Pull out every line in the listing below that contains the string "size", treating uppercase and lowercase as distinct.
** START OF MATERIAL TO PROCESS **
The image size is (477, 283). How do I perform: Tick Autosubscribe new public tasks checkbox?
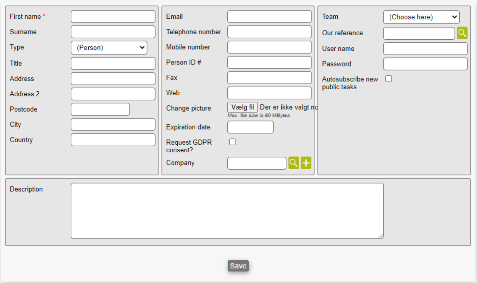tap(389, 79)
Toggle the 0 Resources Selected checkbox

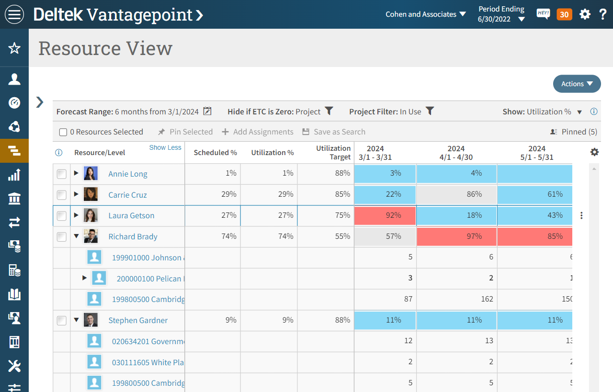(63, 132)
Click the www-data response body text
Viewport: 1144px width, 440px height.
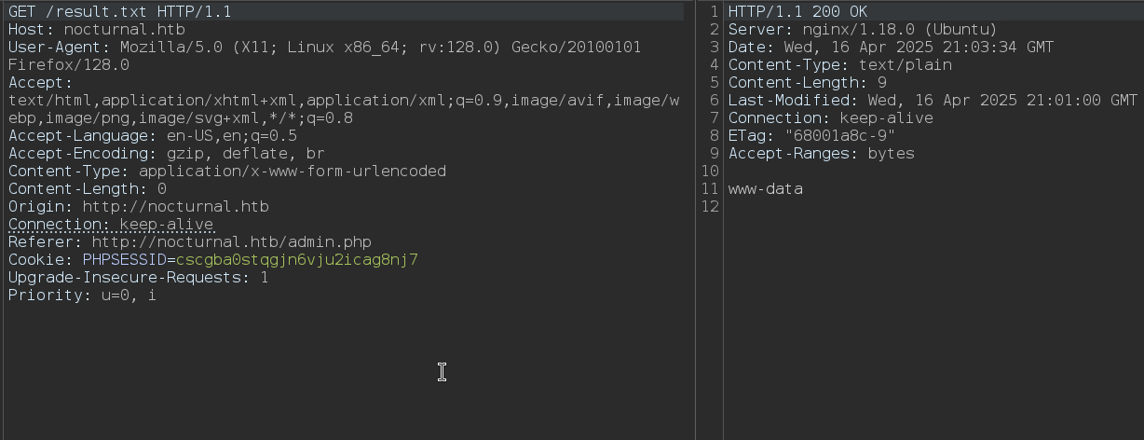765,189
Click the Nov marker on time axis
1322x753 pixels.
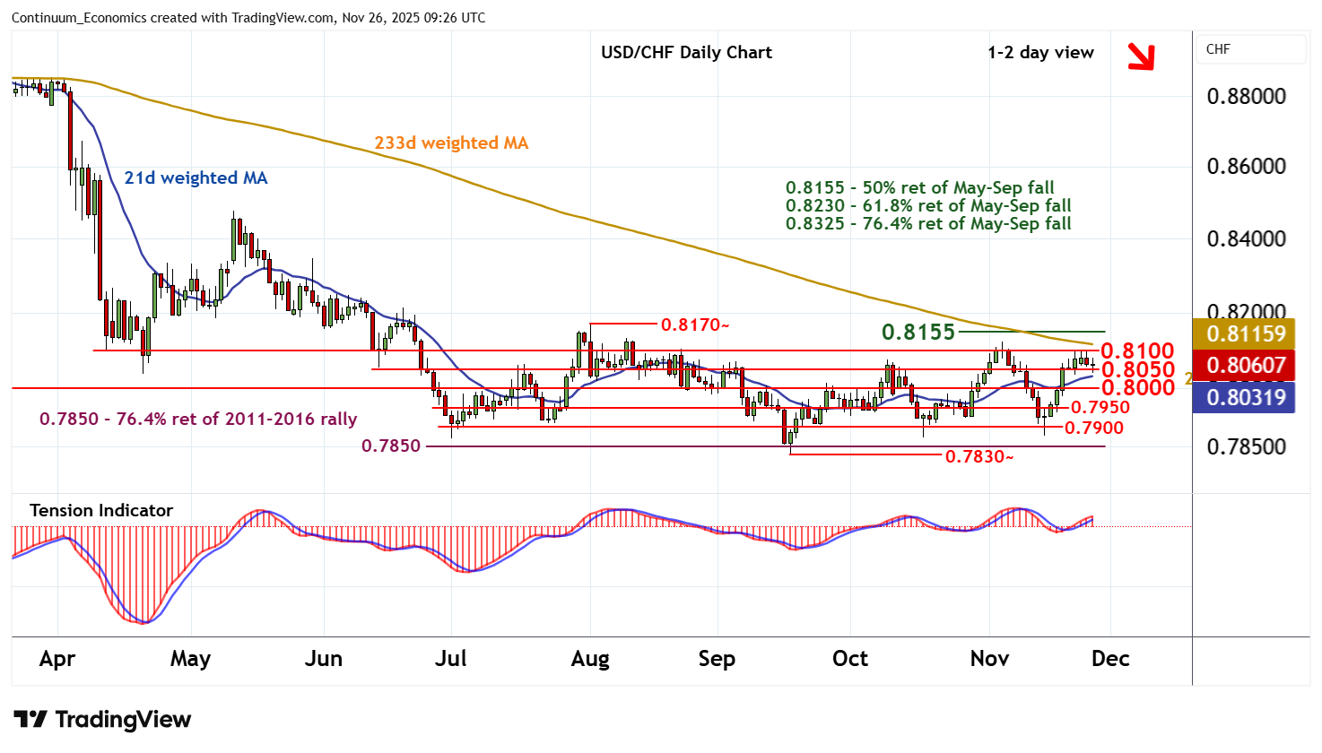click(x=989, y=659)
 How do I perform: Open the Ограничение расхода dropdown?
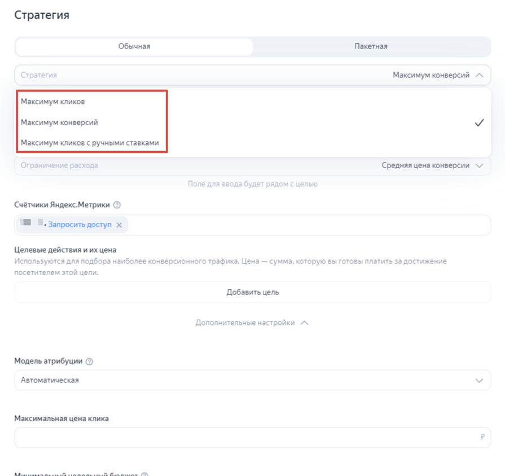point(253,165)
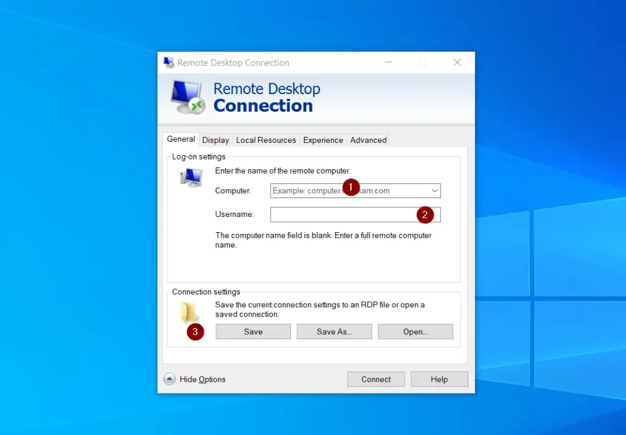Click the Remote Desktop icon in the title bar
The height and width of the screenshot is (435, 626).
(x=168, y=62)
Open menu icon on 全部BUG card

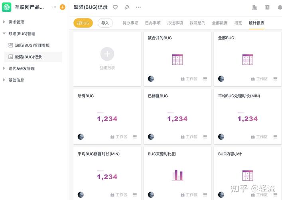(x=275, y=79)
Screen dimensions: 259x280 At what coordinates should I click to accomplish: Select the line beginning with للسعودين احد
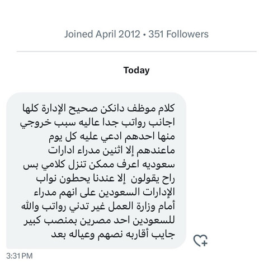click(x=99, y=221)
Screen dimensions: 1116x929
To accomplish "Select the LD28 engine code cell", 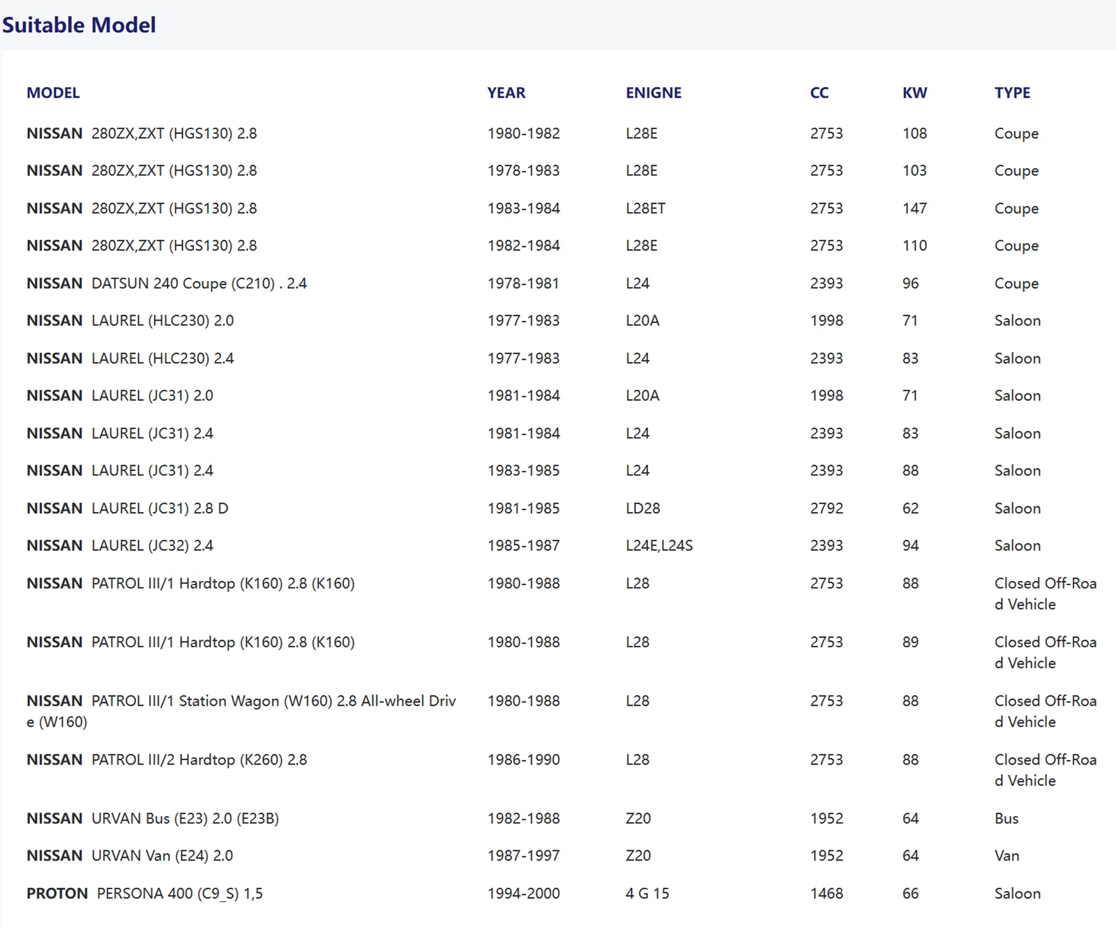I will [x=642, y=508].
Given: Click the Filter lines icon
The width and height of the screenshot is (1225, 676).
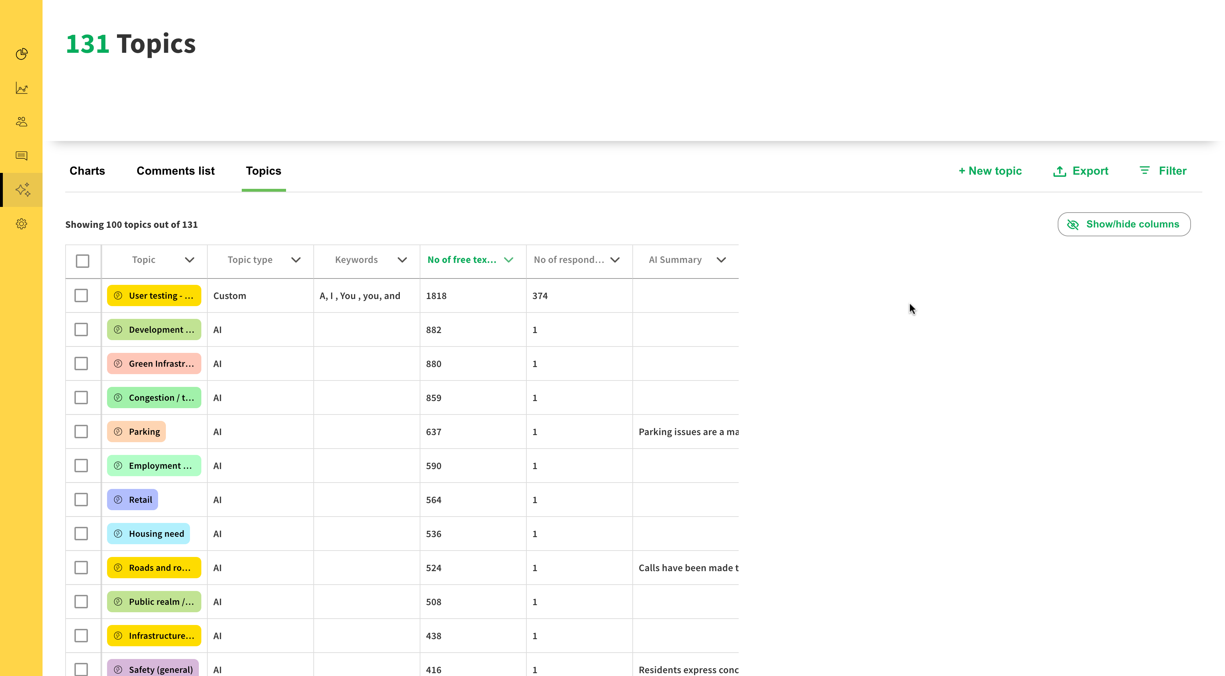Looking at the screenshot, I should point(1145,171).
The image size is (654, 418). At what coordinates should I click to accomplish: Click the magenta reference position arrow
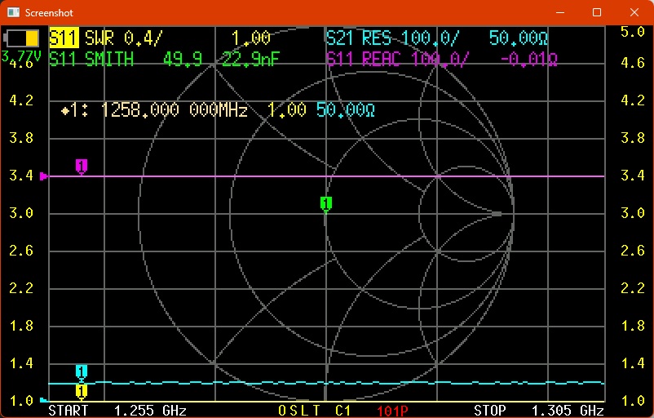[44, 176]
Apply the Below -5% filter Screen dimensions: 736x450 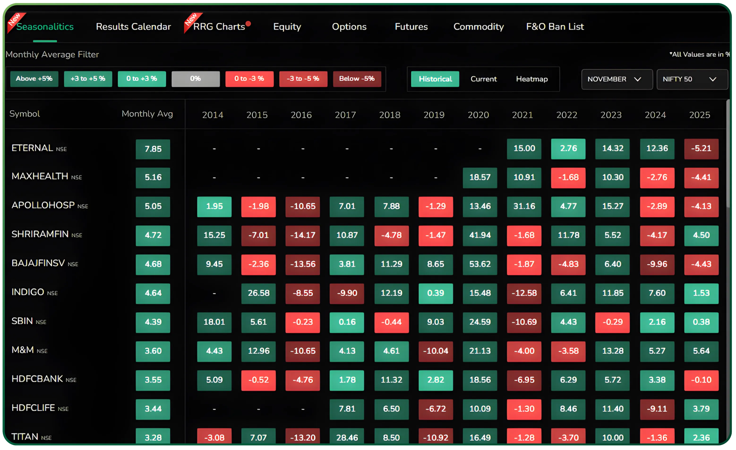(x=357, y=79)
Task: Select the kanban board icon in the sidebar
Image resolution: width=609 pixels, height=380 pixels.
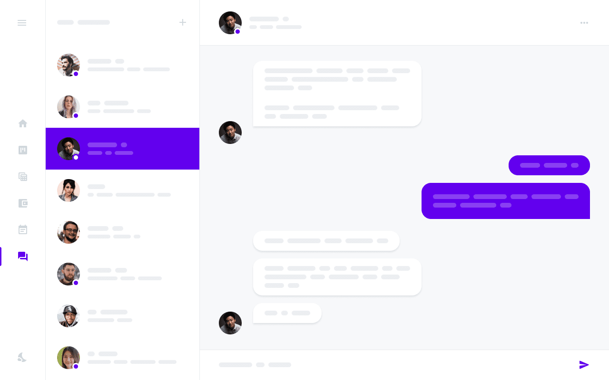Action: pyautogui.click(x=22, y=150)
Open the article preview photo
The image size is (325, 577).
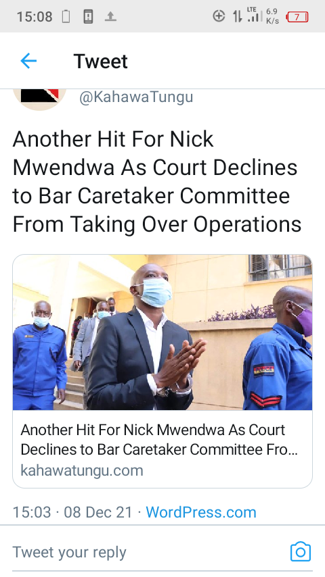tap(163, 332)
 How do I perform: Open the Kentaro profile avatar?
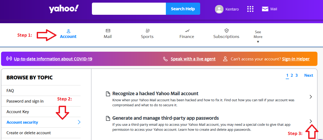tap(219, 9)
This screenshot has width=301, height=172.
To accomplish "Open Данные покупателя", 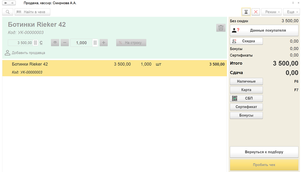I will [264, 30].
** END OF MATERIAL TO PROCESS **
§ **ANSWER BELOW**
The image size is (477, 283). How do I perform: Tick Autosubscribe new public tasks checkbox?
The image size is (654, 418). At what coordinates should I click to accomplish: Click the magenta reference position arrow
The image size is (325, 577).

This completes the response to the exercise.